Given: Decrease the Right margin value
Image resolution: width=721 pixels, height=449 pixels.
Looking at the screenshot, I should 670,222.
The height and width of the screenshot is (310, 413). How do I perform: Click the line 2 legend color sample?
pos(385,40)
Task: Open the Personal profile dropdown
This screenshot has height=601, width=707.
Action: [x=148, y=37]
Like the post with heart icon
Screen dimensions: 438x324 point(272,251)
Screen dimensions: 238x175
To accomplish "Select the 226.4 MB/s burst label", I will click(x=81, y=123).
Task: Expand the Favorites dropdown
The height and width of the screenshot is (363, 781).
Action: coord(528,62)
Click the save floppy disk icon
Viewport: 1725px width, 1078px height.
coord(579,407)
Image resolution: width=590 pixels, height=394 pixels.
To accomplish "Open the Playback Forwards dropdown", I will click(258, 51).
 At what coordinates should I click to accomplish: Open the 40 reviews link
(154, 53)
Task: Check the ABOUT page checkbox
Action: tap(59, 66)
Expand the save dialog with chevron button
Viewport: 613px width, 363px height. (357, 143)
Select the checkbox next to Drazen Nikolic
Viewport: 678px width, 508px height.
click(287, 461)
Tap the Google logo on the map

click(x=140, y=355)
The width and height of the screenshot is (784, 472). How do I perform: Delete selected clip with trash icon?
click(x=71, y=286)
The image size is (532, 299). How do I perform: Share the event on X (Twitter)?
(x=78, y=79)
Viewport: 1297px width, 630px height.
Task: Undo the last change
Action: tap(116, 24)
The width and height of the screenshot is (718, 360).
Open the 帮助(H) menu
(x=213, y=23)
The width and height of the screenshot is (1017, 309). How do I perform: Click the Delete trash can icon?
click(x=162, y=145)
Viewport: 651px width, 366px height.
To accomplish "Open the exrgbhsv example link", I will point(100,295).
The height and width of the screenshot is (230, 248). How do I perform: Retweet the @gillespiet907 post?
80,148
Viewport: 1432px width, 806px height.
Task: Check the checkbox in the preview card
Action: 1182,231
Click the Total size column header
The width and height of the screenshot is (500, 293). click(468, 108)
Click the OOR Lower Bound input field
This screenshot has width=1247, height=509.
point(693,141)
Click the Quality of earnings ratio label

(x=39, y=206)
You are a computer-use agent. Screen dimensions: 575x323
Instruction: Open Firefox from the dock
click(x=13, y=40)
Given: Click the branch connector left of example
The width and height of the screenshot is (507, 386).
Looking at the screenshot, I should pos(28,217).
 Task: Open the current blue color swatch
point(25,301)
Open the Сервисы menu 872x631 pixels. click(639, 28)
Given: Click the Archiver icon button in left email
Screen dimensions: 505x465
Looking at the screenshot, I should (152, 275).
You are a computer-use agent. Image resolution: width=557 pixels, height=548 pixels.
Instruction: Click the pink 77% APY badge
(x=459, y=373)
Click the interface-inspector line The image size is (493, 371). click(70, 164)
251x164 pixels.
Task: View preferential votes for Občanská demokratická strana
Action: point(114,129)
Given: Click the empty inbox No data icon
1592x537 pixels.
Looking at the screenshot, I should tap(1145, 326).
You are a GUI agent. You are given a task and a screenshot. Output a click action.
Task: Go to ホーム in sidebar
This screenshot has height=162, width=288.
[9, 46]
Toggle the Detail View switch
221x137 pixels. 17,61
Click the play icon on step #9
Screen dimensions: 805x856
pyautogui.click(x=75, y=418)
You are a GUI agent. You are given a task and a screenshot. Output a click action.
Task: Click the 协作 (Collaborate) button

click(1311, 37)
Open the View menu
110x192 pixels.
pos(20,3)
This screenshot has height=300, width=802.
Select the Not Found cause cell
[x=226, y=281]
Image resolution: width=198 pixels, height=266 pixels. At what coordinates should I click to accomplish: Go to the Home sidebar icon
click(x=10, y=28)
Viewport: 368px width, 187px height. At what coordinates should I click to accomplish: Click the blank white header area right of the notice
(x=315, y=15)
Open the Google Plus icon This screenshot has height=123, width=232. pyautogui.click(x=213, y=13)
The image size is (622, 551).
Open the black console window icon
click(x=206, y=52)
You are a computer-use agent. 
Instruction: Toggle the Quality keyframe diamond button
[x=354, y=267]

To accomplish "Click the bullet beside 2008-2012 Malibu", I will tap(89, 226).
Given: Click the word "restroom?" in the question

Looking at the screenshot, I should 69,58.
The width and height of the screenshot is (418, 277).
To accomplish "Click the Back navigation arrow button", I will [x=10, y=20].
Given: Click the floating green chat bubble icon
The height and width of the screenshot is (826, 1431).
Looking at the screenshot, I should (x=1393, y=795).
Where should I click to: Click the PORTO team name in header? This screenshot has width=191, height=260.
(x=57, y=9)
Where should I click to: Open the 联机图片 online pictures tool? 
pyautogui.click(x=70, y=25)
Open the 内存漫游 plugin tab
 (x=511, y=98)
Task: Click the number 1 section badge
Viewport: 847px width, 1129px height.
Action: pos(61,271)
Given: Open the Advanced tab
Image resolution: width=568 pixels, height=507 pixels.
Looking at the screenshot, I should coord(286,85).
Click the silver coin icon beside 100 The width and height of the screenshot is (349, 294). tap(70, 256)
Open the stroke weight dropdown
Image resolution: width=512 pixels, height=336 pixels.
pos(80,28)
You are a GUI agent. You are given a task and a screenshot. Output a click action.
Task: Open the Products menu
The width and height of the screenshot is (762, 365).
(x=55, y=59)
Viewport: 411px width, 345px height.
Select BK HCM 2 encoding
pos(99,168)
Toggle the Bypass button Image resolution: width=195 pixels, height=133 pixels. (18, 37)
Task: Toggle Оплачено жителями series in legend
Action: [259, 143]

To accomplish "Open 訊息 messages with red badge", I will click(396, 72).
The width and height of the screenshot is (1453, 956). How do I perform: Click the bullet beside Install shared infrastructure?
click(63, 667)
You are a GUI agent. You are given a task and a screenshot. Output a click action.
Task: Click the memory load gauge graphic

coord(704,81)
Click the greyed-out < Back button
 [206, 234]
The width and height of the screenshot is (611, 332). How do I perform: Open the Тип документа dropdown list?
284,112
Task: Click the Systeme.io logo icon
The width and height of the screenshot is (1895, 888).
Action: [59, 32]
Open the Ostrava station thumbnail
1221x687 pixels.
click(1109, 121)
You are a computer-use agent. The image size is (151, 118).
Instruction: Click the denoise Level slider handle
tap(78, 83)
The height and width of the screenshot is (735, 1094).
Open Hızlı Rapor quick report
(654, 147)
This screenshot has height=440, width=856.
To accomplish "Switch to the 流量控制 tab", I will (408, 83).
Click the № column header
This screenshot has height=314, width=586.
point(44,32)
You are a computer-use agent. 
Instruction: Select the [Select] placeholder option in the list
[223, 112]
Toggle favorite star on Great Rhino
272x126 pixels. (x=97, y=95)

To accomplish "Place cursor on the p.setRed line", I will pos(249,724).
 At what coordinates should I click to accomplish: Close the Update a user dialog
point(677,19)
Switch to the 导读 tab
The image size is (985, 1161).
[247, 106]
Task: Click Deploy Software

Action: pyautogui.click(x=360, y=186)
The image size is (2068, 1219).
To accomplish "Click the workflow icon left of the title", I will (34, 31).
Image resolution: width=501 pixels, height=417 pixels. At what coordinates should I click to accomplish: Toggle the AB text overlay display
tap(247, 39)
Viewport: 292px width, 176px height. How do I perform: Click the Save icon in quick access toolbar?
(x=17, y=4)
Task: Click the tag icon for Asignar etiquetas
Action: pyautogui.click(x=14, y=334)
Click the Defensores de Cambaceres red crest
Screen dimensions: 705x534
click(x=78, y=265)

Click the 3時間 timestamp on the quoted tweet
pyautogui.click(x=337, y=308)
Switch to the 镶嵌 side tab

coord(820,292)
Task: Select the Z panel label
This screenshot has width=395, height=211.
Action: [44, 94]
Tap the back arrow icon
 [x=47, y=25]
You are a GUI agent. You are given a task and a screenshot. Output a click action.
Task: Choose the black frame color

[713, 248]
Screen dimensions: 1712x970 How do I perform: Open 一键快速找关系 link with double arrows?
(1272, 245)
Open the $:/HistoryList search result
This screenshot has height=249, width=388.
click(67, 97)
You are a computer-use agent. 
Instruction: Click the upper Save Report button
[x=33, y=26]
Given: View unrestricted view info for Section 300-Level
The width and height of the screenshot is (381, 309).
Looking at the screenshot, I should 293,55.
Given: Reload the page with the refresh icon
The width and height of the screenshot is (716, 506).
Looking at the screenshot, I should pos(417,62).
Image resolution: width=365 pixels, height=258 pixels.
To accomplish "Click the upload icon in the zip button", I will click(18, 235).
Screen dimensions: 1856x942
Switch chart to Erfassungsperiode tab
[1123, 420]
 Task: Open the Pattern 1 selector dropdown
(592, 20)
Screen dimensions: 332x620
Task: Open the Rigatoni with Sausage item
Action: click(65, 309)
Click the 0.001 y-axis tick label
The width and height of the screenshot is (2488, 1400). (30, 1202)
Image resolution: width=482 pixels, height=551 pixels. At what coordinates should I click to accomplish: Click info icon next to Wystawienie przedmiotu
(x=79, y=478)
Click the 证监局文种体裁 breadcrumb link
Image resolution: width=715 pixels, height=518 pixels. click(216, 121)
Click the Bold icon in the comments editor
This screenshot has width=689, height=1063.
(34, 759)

----------------

■ Exercise description
Could you edit the data from the line with "Click the interface-inspector" up to and including the line with "Looking at the screenshot, I should tap(1145, 326).", changing "empty inbox" to "blank inbox" and leaving everything else as it is? Give back only those lines.

■ Correct result
Click the interface-inspector line The image size is (493, 371). click(70, 164)
251x164 pixels.
Task: View preferential votes for Občanská demokratická strana
Action: point(114,129)
Given: Click the blank inbox No data icon
1592x537 pixels.
Looking at the screenshot, I should tap(1145, 326).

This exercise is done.